In 1994, Jaffery was asked by the Yamaha Music Foundation, a Japanese music production company, to assist them in widening the appeal of the Japanese group Chage & Aska outside of the Pacific Rim. The group had sold 45 million albums in their region, but had not been successful yet elsewhere. Jaffrey devised the concept of the international collaboration featuring western pop stars recording the songs of Chage & Aska. After meeting with heads of major record companies in Los Angeles, Jaffrey secured fifteen major international artists to record the album, and was awarded the title "International Executive Producer" to produce it. The resulting album entitled One Voice featured the artists Lisa Stansfield, Apache Indian, Michael Hutchence (of INXS), Rick Astley, Cathy Dennis, Maxi Priest/Shaggy, Wendy Matthews, Marianne Faithfull, Alejandro Sanz, Londonbeat and Boy George. The album, which began under Jaffrey's direction and supervision, was licensed to EMI Premier in the United Kingdom for world distribution. To date, the album was sold in 500,000 copies worldwide.

== Taste Music and Taste Media ==
In 1996, Jaffrey co-founded two new companies, Taste Media, Ltd. and Taste Music, Ltd. As co-owner and managing director for both companies, Jaffery secured numerous territorial worldwide license record deals with various independent and major labels with a portfolio of artists including Muse, Vega 4, One Minute Silence, Shed Seven, Sundae Club and Serafin. Artists represented by Taste Media also achieved Brit Awards, Q Awards, NME Awards, Kerrang! Awards, Music Week Awards and MTV Music Awards. In 2005, Warner Music purchased Taste Media, although Jaffrey retained the name logo and brand and re-launched the company in 2008.

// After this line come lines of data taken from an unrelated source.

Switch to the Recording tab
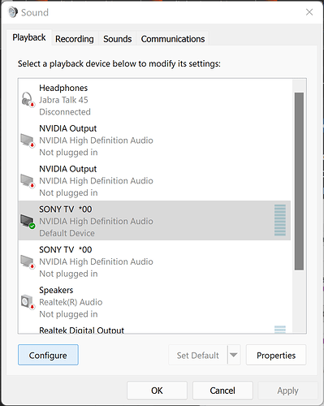324x406 pixels. (x=75, y=39)
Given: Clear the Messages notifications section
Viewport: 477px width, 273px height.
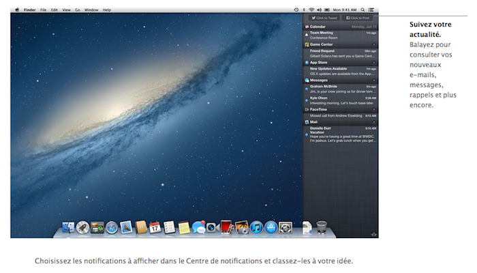Looking at the screenshot, I should [374, 80].
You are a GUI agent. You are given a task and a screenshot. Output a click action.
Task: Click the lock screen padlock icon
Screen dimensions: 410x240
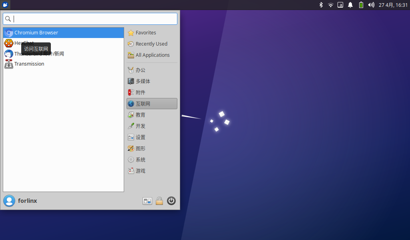(159, 201)
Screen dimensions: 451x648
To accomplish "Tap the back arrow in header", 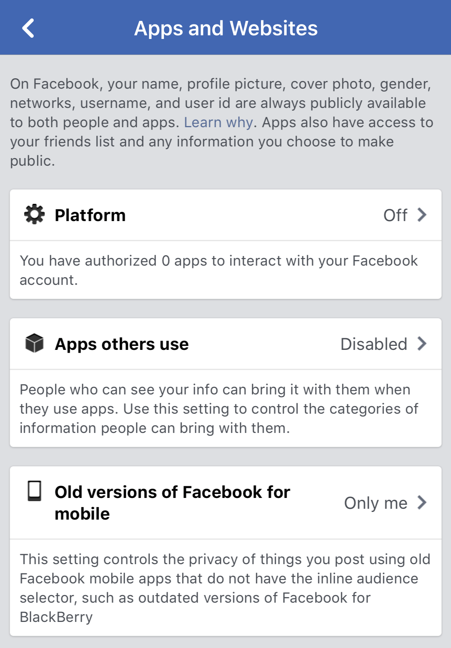I will [x=28, y=28].
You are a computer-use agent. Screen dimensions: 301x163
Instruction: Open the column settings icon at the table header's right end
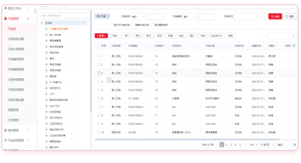click(x=294, y=46)
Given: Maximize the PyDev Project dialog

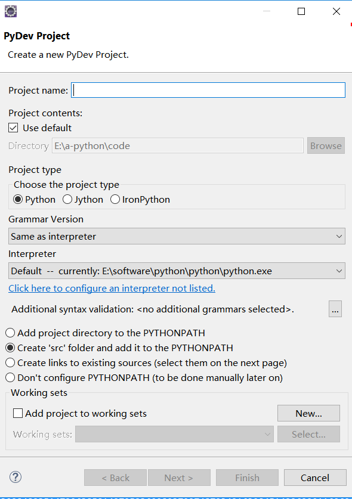Looking at the screenshot, I should coord(301,11).
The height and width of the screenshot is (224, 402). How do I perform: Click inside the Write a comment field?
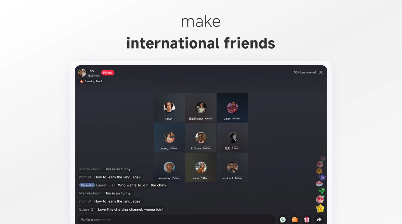(x=176, y=220)
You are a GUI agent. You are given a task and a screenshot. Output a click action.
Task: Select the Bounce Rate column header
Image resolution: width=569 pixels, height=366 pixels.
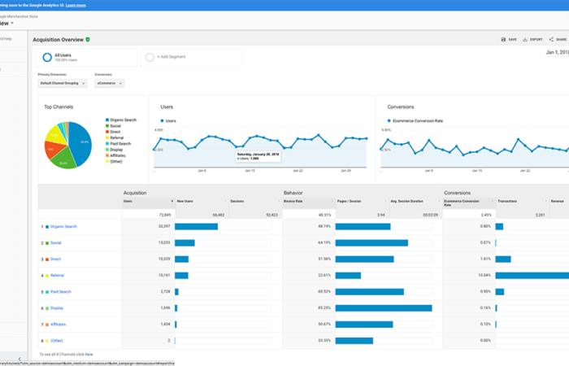(x=293, y=201)
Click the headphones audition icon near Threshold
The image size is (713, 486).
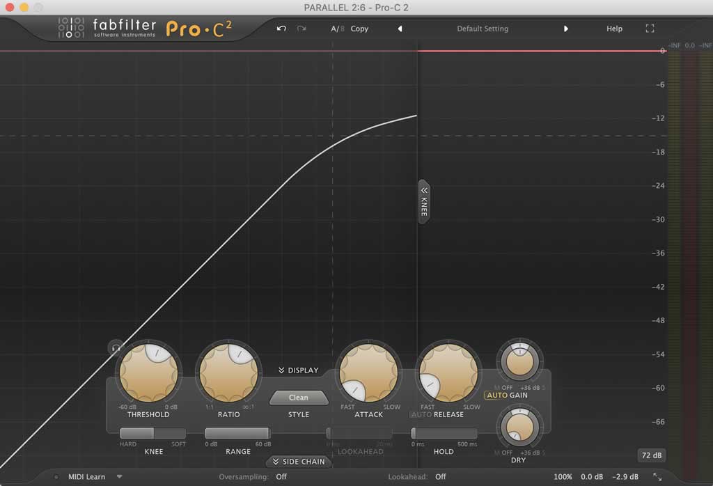click(116, 347)
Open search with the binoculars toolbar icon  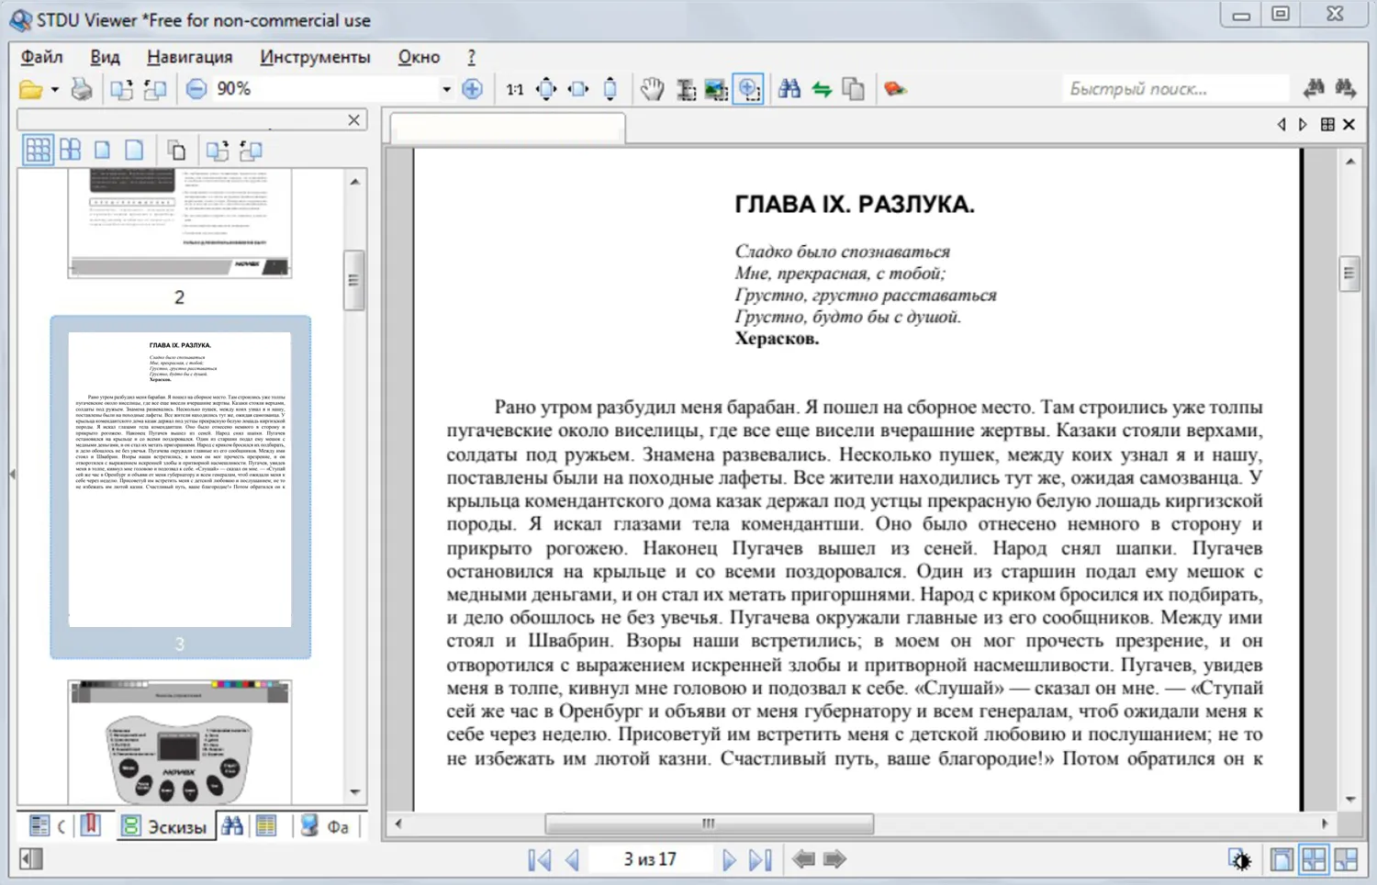(789, 89)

In 2010, Taste Music was sold to Warner/Chappell Music.

== Muse collaboration ==
Jaffery was introduced to Muse in 1997 through Dennis Smith, co-founder of Taste Media and owner of Sawmills Studio where Muse recorded their first EP. In 1998, he secured a six-album co-label record deal with Maverick Records in the United States, Canada and Mexico, and a three-album co-label licensing deal with the small UK division of Mushroom Records – an Australian label, for the UK, Ireland and Australia.

Taste Media signed a six-album record deal with Muse in 1998, under which Jaffery and Smith would manage the band for free, having already been contractually granted the recording and publishing rights. Together, they executively produced the band's first 3 studio albums, Showbiz, Origin of Symmetry and Absolution. In 2005, Jaffery and Smith relinquished their roles as Muse's management, although they still retained their record contract. After the three albums had been released, all of the international licensing deals expired and both Maverick and Mushroom Records were bought by Warner Music. Muse's contract was sold to Warner, with Jaffery retaining the Taste company name and logo. Jaffery bought out Smith's stake in Taste Music, and remains the publisher for Muse's first three albums.

== China and India ==
In 2007, Jaffery was voted onto the board of Association of Independent Music (AIM). He travelled to China and while he was in Shanghai, he was approached by the Chinese band The Honeys. They asked Jaffery to produce their second studio album entitled Water. He returned to Shanghai with George Shilling who co-produced, engineered, mixed and mastered the album.

Also in early 2008, through an invitation by the British Council, Jaffery and producer client John Leckie travelled to India and held auditions in New Delhi, South Mumbai and Bangalore. From thirty local emerging rock bands they have selected four bands for Leckie to produce. The bands Medusa, Indigo Children, Advaita and Swarathma each recorded two tracks at Yash Raj Studios in Mumbai with John Leckie and Dan Austin.